IDAX.SPLIT_DATA - Split data into training data and test data

Use this stored procedure to randomly split the input data into two separated subsets, a training data set and a test data set. You can then use the created output tables to build a classification model or a regression model and test its prediction quality.

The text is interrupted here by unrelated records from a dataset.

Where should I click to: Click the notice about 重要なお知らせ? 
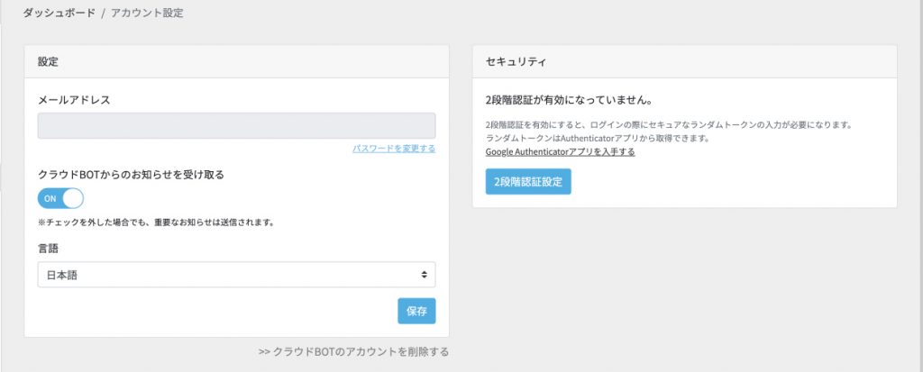click(x=156, y=223)
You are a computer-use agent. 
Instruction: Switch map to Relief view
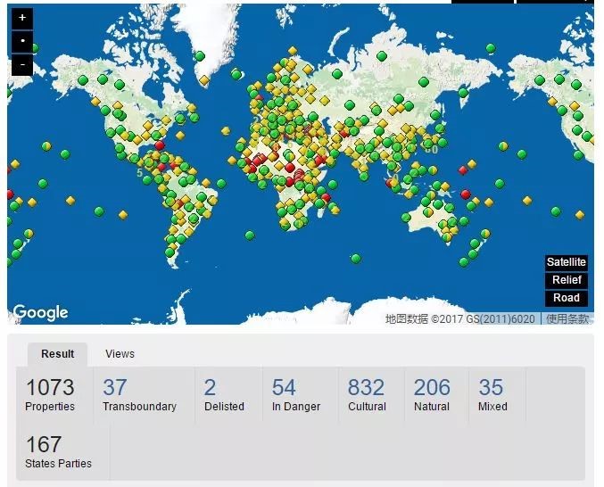pyautogui.click(x=567, y=280)
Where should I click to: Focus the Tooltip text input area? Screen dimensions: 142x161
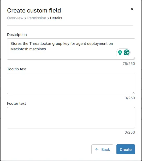(71, 83)
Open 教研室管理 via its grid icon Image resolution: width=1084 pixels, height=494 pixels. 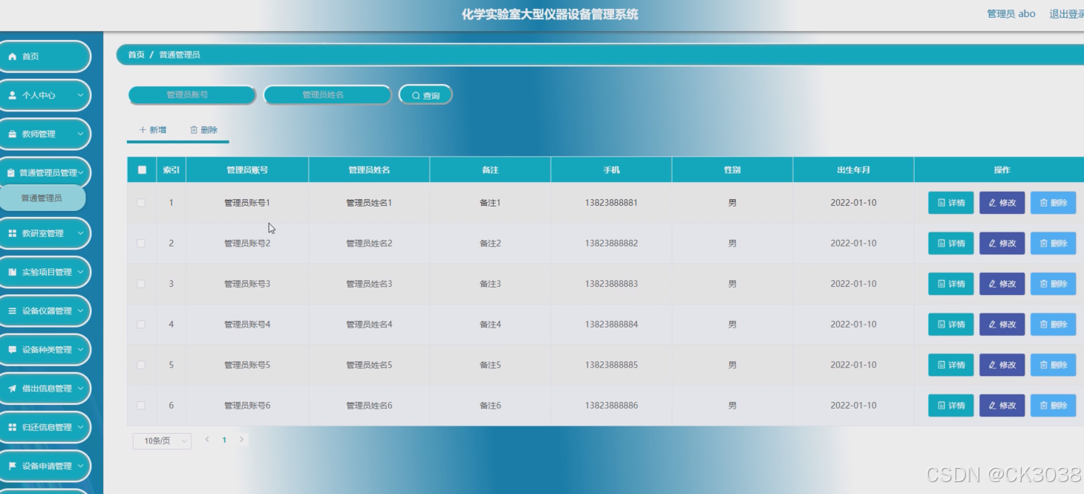pyautogui.click(x=12, y=233)
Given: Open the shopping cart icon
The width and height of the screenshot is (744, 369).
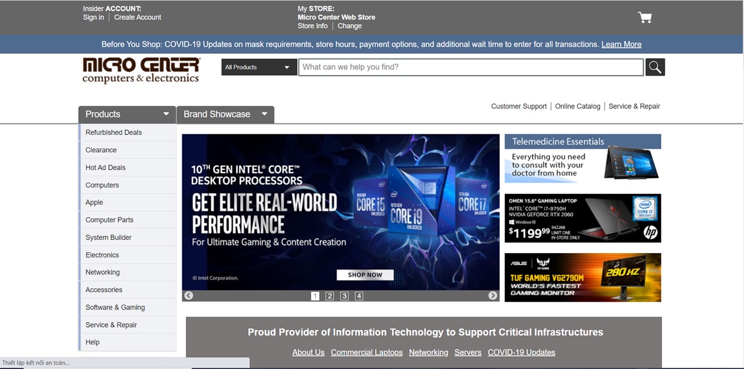Looking at the screenshot, I should click(645, 17).
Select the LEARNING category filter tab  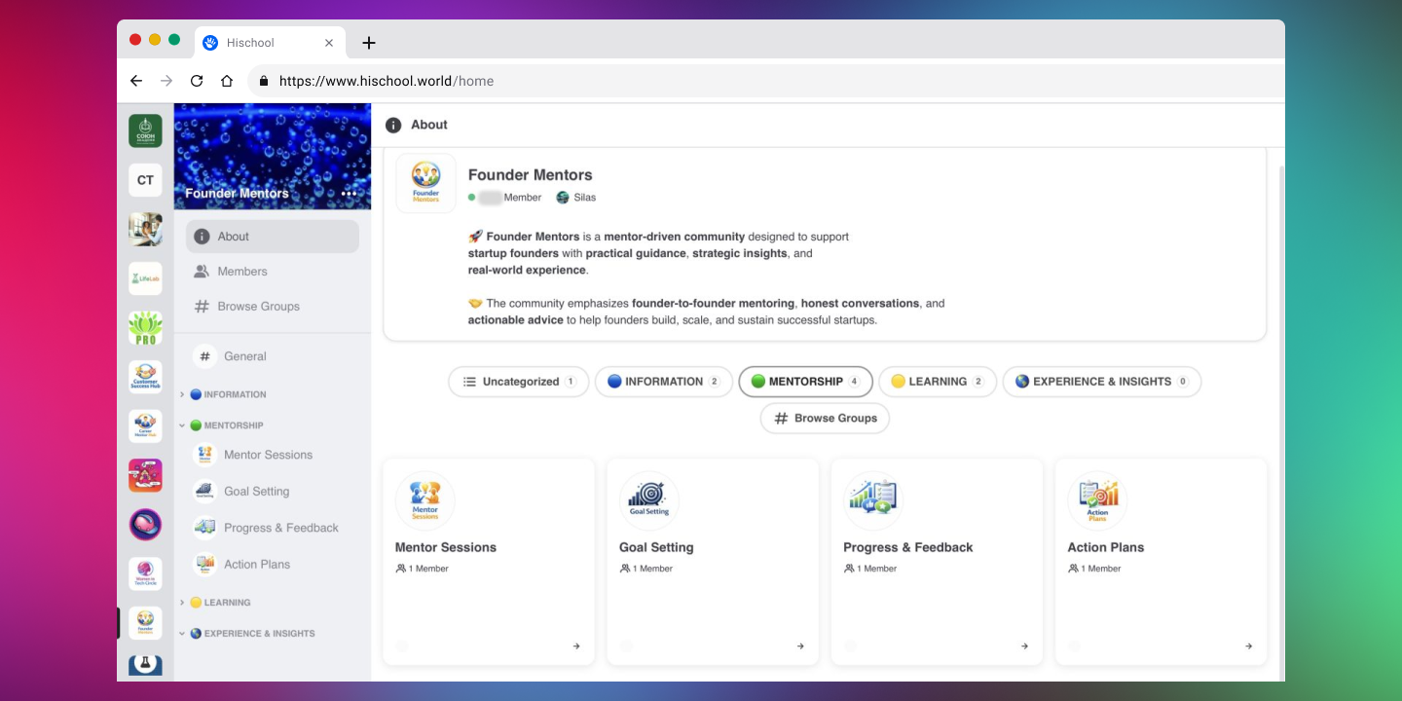937,382
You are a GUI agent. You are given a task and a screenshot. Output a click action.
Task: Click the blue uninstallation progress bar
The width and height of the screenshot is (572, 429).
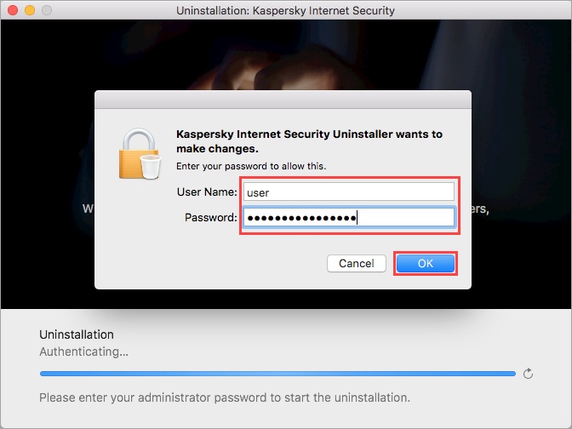point(277,374)
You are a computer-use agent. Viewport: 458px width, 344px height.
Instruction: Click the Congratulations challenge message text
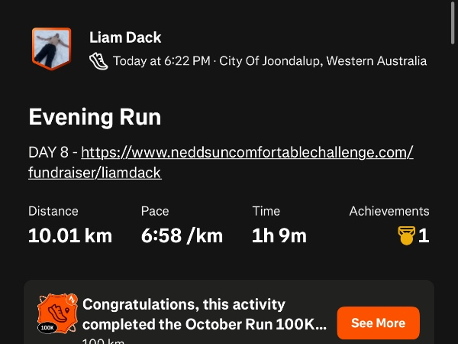(x=205, y=314)
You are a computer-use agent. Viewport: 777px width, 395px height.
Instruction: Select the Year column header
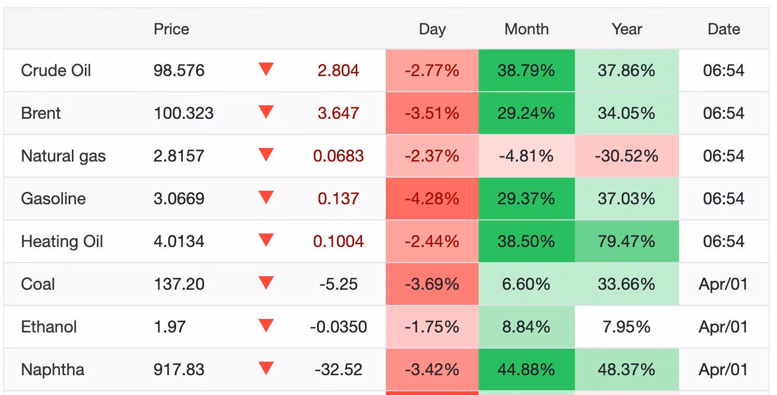(x=626, y=29)
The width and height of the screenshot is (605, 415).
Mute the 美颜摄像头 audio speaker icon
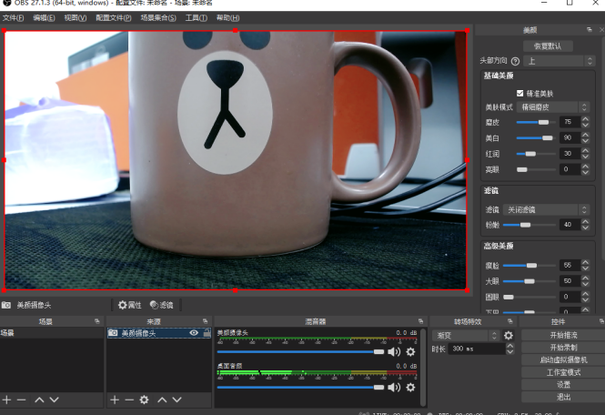coord(394,351)
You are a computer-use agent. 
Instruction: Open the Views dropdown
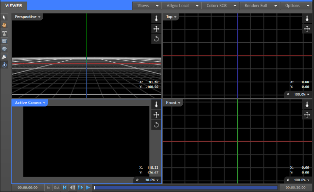(147, 6)
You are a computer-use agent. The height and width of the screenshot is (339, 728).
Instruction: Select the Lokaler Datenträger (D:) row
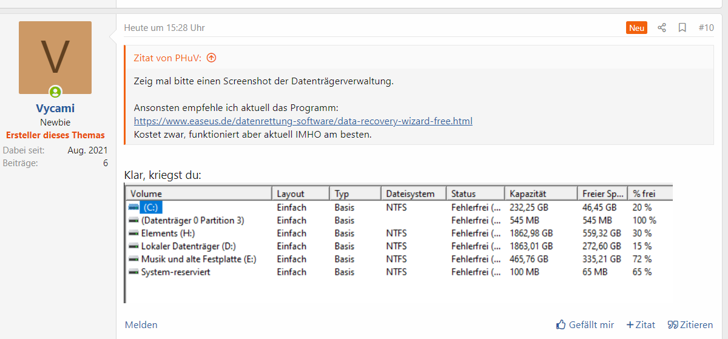400,246
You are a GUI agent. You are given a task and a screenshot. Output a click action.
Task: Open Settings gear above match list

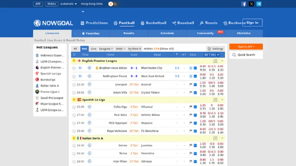pos(215,49)
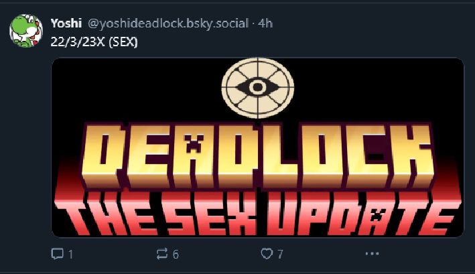
Task: Open the Yoshi display name profile link
Action: coord(66,23)
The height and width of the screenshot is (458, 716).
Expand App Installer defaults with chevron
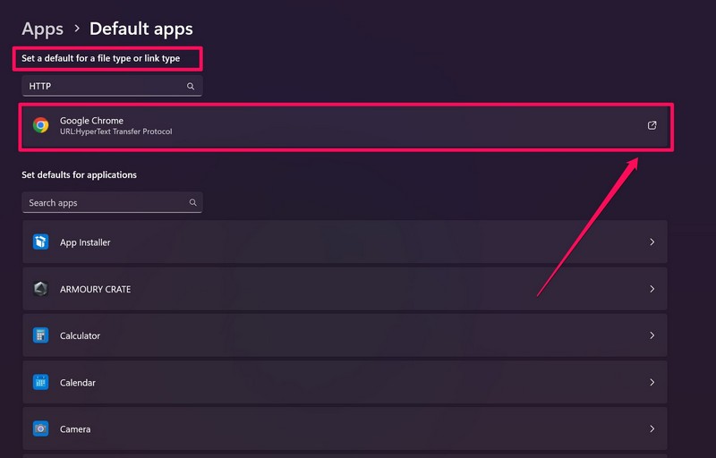click(652, 242)
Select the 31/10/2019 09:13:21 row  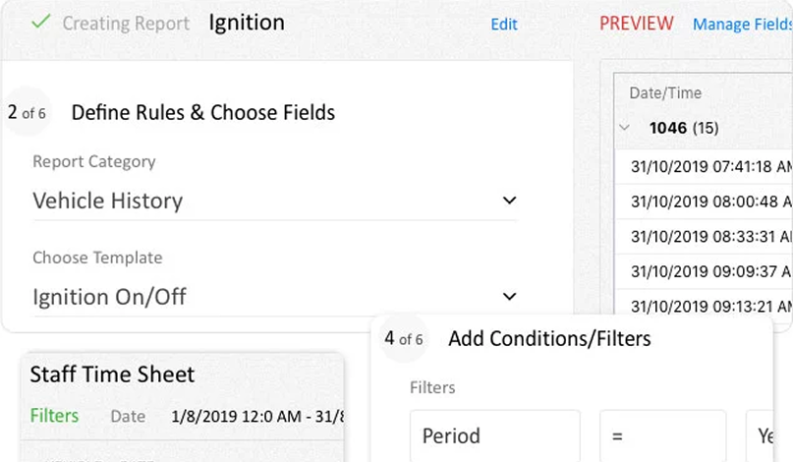(x=710, y=304)
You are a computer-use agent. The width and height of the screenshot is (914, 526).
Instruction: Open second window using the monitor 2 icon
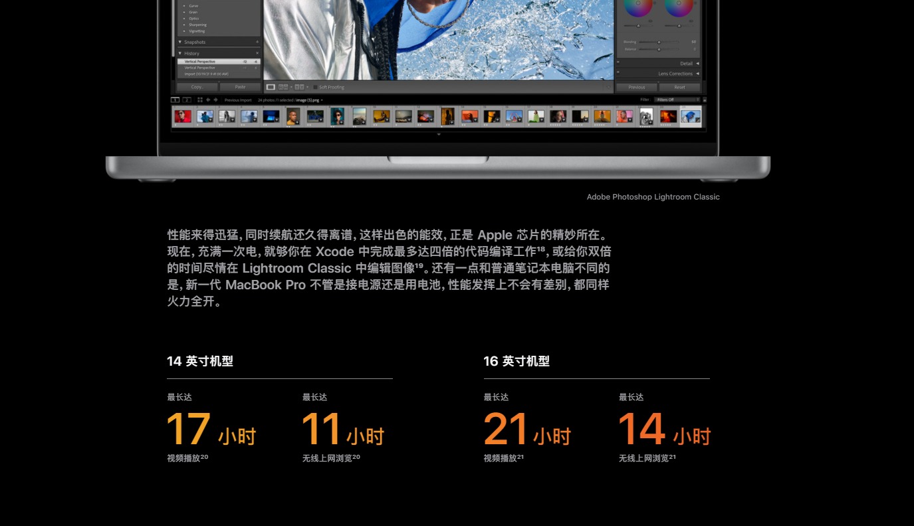(x=187, y=99)
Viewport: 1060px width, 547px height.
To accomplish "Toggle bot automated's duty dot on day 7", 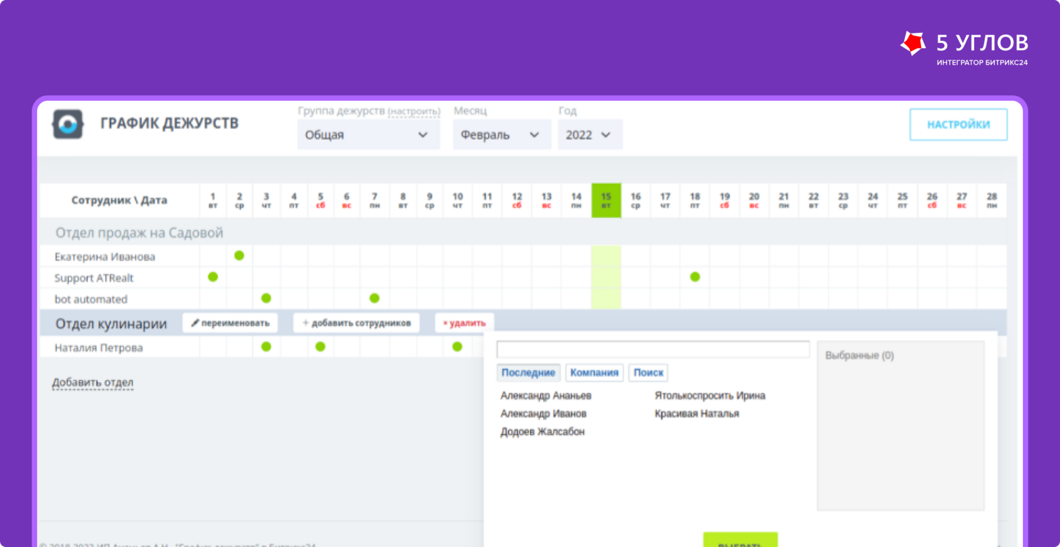I will click(374, 298).
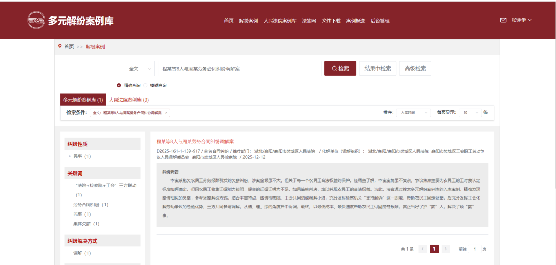This screenshot has width=556, height=265.
Task: Go to previous page arrow in pagination
Action: pyautogui.click(x=423, y=249)
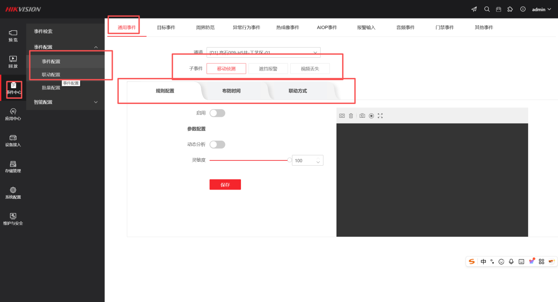558x302 pixels.
Task: Switch to the 周界防范 tab
Action: pyautogui.click(x=205, y=27)
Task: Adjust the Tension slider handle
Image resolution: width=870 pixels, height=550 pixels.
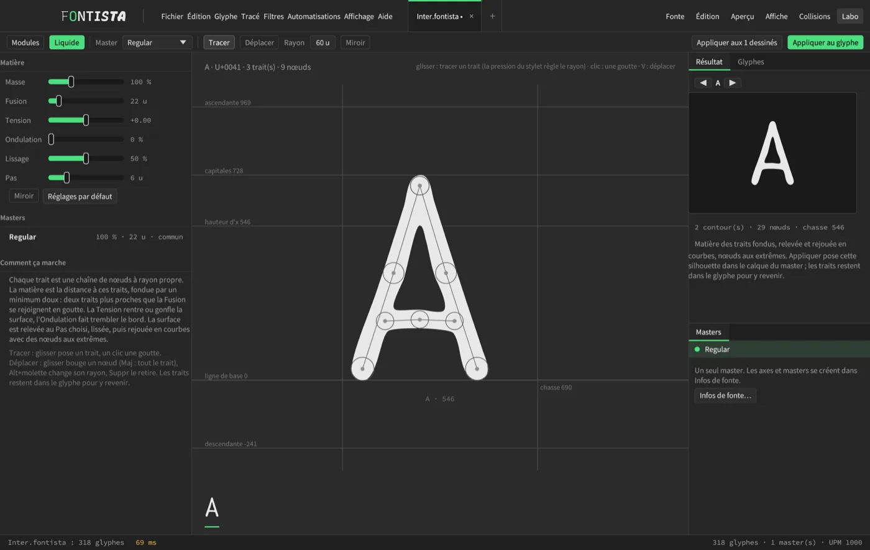Action: click(86, 120)
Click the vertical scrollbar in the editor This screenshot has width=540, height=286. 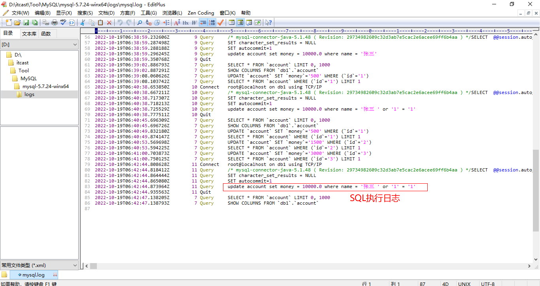536,190
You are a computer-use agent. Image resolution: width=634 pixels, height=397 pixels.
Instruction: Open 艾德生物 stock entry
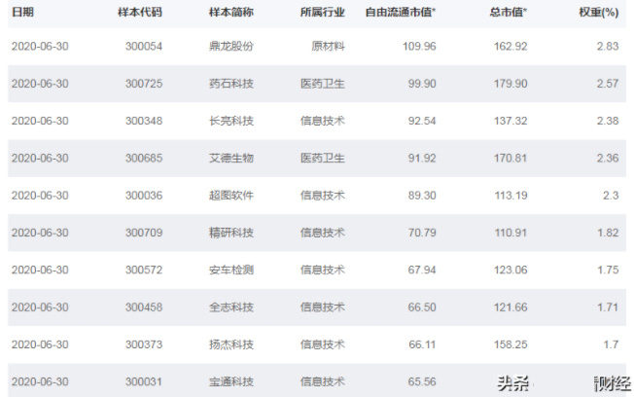231,158
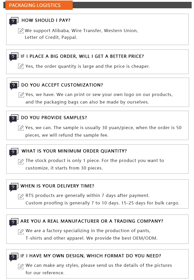This screenshot has width=194, height=280.
Task: Click the question icon beside the real manufacturer question
Action: [x=14, y=222]
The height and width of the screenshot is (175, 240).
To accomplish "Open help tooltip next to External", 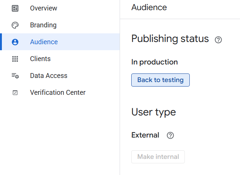I will click(x=170, y=135).
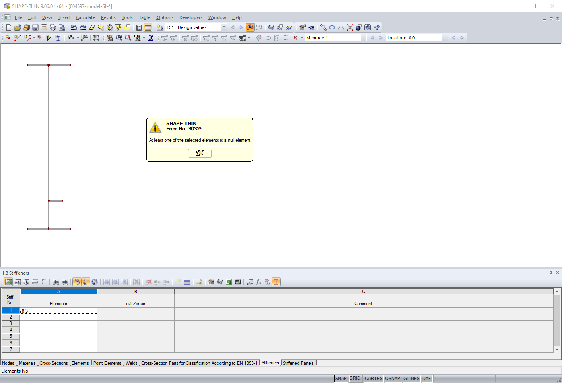Toggle GRID display in the status bar

(x=355, y=379)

Note: This feature is available starting from Db2® version 11.5.4.

Authorization

The privileges held by the authorization ID of the statement must include the IDAX_USER role.

Syntax

IDAX.SPLIT_DATA(in parameter_string varchar(32672))

Parameter descriptions

parameter_string
Mandatory one-string parameter that contains pairs of <parameter>=<value> entries that are separated by a comma.
Data type: VARCHAR(32672)
The following list shows the parameter values:
intable
Mandatory.
The name of the input table.
Data type: VARCHAR(256)
traintable
Mandatory.
The output table that contains the fraction of the input records.
Data type: VARCHAR(256)
testtable
Mandatory.
The output table that contains the rest (1-<fraction>) of the input records.
Data type: VARCHAR(256)
id
Mandatory.
The column of the input table that identifies a unique instance ID.
Data type: VARCHAR(128)
fraction
Optional.
The fraction of the data that is to be split.
Min: 0
Max: 1.0
Default: 0.5
Data type: FLOAT
seed
Optional.
The seed of the random function.
Default: random()
Data type: FLOAT

Returned information

FLOAT the number of records in the traintable output table.

Example

CALL IDAX.SPLIT_DATA('intable=CENSUSINCOME, id=ID, traintable=CENSUSINCOME_TRAIN, testtable=CENSUSINCOME_TEST, fraction=0.6, seed=1');
Note: The IDAX.SPLIT_DATA stored procedure is non-deterministic in a MPP environment, regardless of whether or not the seed parameter is fixed.